Description
Indulge in these decadent White Chocolate Raspberry Truffles, blending the creamy richness of white chocolate with the vibrant tartness of fresh or freeze-dried raspberries. Perfectly smooth and coated with your choice of powdered sugar, cocoa powder, or melted white chocolate, these luxurious truffles are a delightful treat ideal for special occasions or gifting.
Ingredients
Scale
Truffle Base
- 8 oz white chocolate (high-quality, chopped)
- ½ cup heavy cream
- ½ cup fresh raspberries (or 2 tbsp freeze-dried raspberry powder)

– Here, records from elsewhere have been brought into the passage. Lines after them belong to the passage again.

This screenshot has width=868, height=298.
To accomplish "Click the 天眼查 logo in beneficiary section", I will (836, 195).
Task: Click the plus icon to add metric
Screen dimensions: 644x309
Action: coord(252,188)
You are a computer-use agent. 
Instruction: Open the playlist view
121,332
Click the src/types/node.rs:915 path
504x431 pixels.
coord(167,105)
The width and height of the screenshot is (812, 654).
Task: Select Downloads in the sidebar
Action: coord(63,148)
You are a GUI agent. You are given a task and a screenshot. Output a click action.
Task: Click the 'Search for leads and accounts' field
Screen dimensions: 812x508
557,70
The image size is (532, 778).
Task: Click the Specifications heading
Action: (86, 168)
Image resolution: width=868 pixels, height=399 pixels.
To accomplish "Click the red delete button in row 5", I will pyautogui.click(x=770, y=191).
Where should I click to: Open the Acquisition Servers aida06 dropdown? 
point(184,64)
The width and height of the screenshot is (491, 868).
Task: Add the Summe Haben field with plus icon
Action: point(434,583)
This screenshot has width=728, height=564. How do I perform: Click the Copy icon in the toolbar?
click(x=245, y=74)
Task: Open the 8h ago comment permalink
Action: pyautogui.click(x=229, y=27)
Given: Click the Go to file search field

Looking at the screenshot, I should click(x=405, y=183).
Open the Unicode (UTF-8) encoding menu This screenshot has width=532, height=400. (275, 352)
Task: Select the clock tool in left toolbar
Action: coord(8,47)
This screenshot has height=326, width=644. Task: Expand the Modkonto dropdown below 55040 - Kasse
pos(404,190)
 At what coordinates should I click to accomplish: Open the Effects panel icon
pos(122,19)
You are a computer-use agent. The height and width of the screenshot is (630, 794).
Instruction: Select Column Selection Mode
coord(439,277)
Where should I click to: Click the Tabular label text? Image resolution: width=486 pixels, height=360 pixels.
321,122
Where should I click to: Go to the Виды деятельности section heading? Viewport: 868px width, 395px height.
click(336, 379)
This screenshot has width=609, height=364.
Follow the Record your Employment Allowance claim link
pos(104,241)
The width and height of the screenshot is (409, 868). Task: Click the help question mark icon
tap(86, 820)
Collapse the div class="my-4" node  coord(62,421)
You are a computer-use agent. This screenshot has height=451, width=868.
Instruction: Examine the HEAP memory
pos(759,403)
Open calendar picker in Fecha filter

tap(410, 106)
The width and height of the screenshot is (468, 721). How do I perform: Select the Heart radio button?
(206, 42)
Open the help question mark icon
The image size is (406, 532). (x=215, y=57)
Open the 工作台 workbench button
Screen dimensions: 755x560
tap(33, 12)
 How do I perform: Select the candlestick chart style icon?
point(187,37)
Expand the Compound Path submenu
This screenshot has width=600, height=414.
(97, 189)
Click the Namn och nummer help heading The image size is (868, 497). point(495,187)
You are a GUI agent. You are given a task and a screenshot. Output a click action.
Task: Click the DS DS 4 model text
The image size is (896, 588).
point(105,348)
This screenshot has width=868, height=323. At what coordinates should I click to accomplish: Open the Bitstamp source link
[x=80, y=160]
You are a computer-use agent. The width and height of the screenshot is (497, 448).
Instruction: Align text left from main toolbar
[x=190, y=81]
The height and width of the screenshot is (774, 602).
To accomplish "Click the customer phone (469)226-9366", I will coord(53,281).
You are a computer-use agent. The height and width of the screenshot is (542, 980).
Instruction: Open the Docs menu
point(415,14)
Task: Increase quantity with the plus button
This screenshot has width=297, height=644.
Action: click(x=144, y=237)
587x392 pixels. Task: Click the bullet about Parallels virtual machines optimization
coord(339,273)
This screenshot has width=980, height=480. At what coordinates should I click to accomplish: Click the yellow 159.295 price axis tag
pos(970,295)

- 1 tbsp butter (optional)
Coatings (Optional)
- ¼ cup powdered sugar (optional coating)
- ¼ cup cocoa powder (optional coating)
- As needed melted white chocolate (optional for dipping)
Instructions
- Prepare the Raspberry Base: If using fresh raspberries, blend them until smooth and strain through a fine mesh sieve to remove seeds, yielding about 2 tablespoons of puree. If using freeze-dried raspberries, process them into a fine powder using a food processor or spice grinder.
- Make the Ganache: Chop the white chocolate and place it into a heatproof bowl. Heat the heavy cream gently in a small saucepan until it just begins to simmer, being careful not to boil. Pour the hot cream over the chopped white chocolate, letting it sit for 2-3 minutes to soften the chocolate.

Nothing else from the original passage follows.